# What is expected:
Format the lines from the line with "Given: Rotate the" up to and including the line with "Looking at the" as a JSON list of strings, one string per line, skipping blank lines and leaving out the pictures.

# Record list:
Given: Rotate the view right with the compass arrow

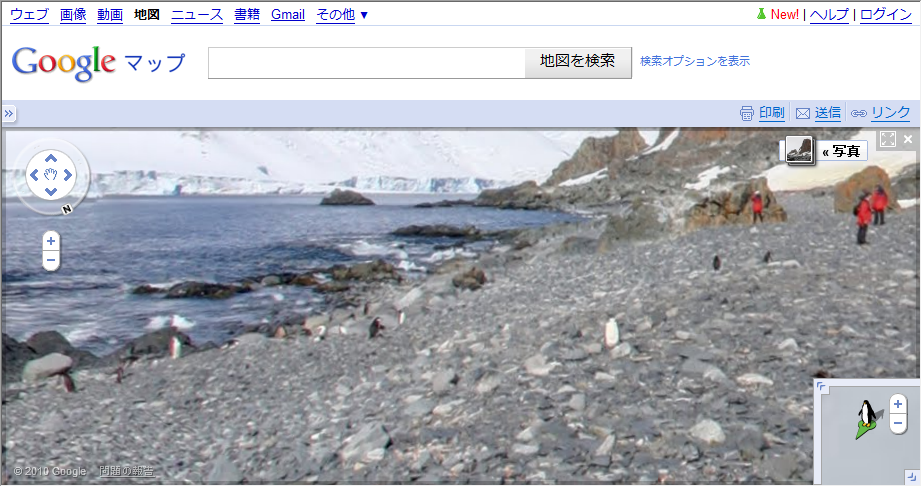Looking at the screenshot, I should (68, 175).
* * *
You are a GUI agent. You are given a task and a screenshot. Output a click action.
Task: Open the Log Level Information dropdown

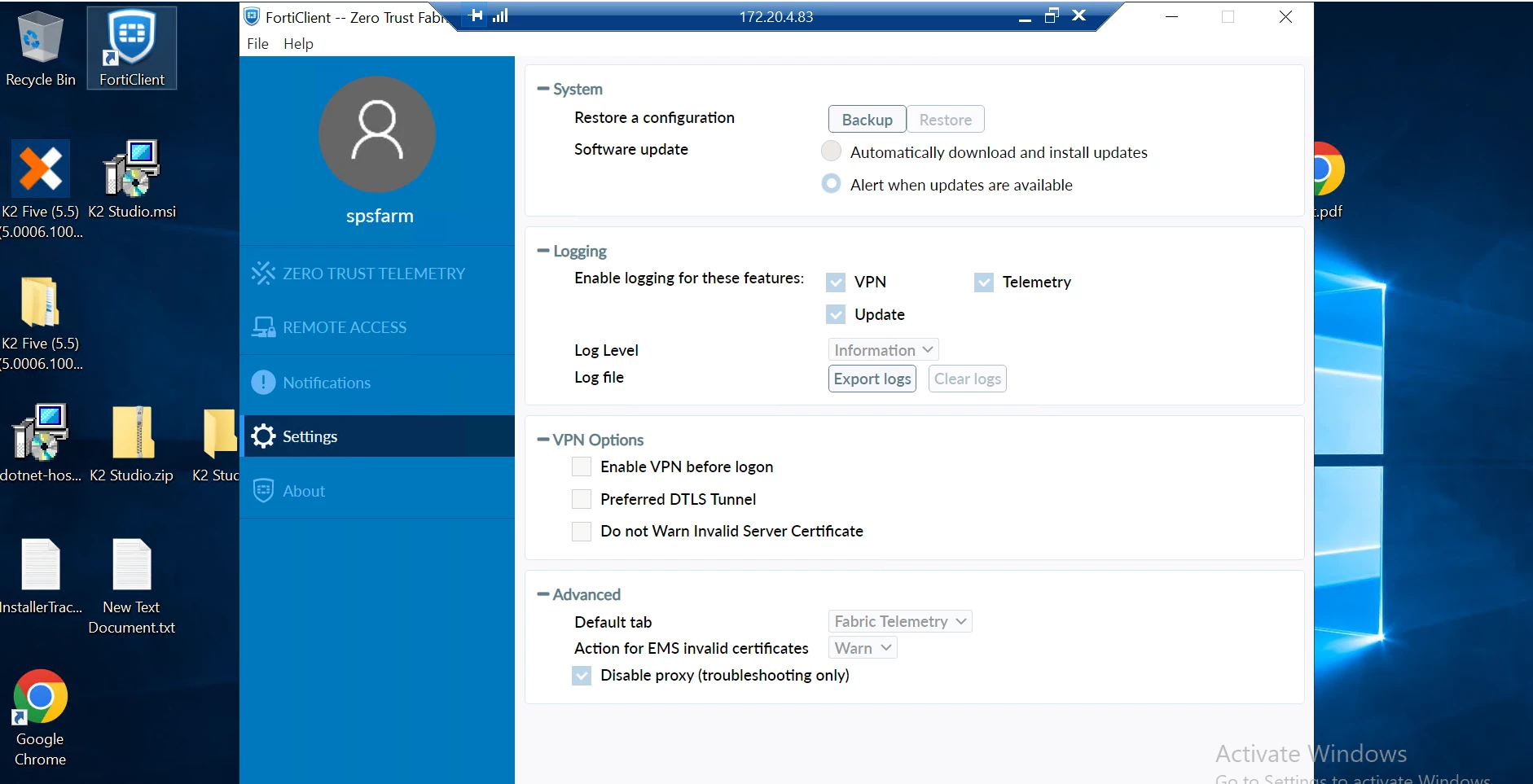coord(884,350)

# Exercise response:
[
  "Given: Rotate the view right with the compass arrow",
  "Looking at the screenshot, I should (68, 175)."
]